Summer Savory Summer Savory:
Summer Savory is an annual herb belonging to the mint family. Its dark-green, narrow leaves are dried and crushed. Romans used Savory as an herb and seasoning even before they used pepper. They used it as a medicine, a bee sting treatment, and an aphrodisiac. When the Romans brought it to England, it was used as an ingredient in stuffing rather than as an herbal remedy.

Summer Savory has a clean, piney fragrance and peppery flavor and enhances almost any savory dish. It goes well with soups, stews, cabbage, and sauerkraut. Or top chilled, poached fish or chicken with a blend of Summer Savory, chives, lemon juice, and mayonnaise. Crush Summer Savory in your hand or with a mortar and pestle before use to release the flavor.

Coriander Coriander:
Coriander is the seed of Coriandrum sativum, a plant in the parsley family.

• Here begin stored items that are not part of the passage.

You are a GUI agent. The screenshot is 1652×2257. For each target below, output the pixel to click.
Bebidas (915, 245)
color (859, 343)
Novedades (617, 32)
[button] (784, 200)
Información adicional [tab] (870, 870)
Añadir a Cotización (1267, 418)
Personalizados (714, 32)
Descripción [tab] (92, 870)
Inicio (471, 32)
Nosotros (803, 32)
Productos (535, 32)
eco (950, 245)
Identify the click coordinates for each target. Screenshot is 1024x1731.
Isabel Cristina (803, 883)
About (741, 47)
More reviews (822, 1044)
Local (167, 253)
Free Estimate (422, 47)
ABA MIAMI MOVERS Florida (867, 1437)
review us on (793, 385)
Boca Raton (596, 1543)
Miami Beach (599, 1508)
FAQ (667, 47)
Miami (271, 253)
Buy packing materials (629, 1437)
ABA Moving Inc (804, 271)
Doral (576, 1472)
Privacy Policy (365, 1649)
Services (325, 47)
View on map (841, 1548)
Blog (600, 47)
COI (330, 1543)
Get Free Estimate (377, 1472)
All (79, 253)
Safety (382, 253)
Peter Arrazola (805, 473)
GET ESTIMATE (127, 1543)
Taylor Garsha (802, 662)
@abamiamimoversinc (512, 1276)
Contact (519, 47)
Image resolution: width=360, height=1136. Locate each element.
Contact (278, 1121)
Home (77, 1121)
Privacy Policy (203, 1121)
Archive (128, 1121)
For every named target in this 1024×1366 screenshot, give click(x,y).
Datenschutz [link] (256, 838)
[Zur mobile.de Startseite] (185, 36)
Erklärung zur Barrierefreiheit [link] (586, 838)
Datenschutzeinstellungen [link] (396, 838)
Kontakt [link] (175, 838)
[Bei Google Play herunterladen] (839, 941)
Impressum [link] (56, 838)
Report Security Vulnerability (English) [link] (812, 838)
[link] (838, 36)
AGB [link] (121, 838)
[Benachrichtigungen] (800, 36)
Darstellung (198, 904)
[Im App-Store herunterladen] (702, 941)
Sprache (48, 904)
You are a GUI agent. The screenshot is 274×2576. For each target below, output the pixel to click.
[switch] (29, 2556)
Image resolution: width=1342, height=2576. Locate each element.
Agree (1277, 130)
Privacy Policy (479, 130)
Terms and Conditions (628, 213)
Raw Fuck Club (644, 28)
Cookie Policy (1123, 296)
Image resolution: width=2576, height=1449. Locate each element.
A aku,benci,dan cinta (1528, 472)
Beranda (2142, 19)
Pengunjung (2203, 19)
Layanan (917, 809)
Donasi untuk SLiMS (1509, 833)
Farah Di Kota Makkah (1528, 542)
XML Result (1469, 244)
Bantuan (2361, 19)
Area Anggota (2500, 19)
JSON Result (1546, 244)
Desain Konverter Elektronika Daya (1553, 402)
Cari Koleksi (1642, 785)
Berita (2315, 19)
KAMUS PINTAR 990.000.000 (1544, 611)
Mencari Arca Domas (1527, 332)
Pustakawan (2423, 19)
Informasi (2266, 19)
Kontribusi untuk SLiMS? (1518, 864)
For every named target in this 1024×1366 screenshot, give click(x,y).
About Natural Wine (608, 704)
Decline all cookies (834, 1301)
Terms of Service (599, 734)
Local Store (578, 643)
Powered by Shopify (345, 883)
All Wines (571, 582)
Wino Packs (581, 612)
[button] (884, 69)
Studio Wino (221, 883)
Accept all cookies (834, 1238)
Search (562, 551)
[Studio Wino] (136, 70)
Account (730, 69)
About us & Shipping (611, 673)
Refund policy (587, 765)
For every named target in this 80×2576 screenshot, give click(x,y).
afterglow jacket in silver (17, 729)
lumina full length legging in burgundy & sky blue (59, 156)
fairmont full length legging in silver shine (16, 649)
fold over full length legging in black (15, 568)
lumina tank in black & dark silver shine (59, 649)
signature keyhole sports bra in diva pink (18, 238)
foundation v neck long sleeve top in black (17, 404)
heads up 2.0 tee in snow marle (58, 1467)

The seed is globular and almost round, brown to yellow red, and 1/5 inch in diameter with alternating straight and wavy ridges. It's probably one of the first spices used by mankind, having been known as early as 5000 BC. Sanskrit writings dating from about 1500 BC also spoke of it. The Romans spread it throughout Europe and it was one of the first spices to arrive in America.

Coriander has a mild, distinctive taste similar to a blend of lemon and sage. It is not interchangable with cilantro, although they are from the same plant. Ground Coriander seed is traditional in desserts and sweet pastries as well as in curries, meat, and seafood dishes with South American, Indian, Mediterranean, and African origins. Add it to stews and marinades for a Mediterranean flavor.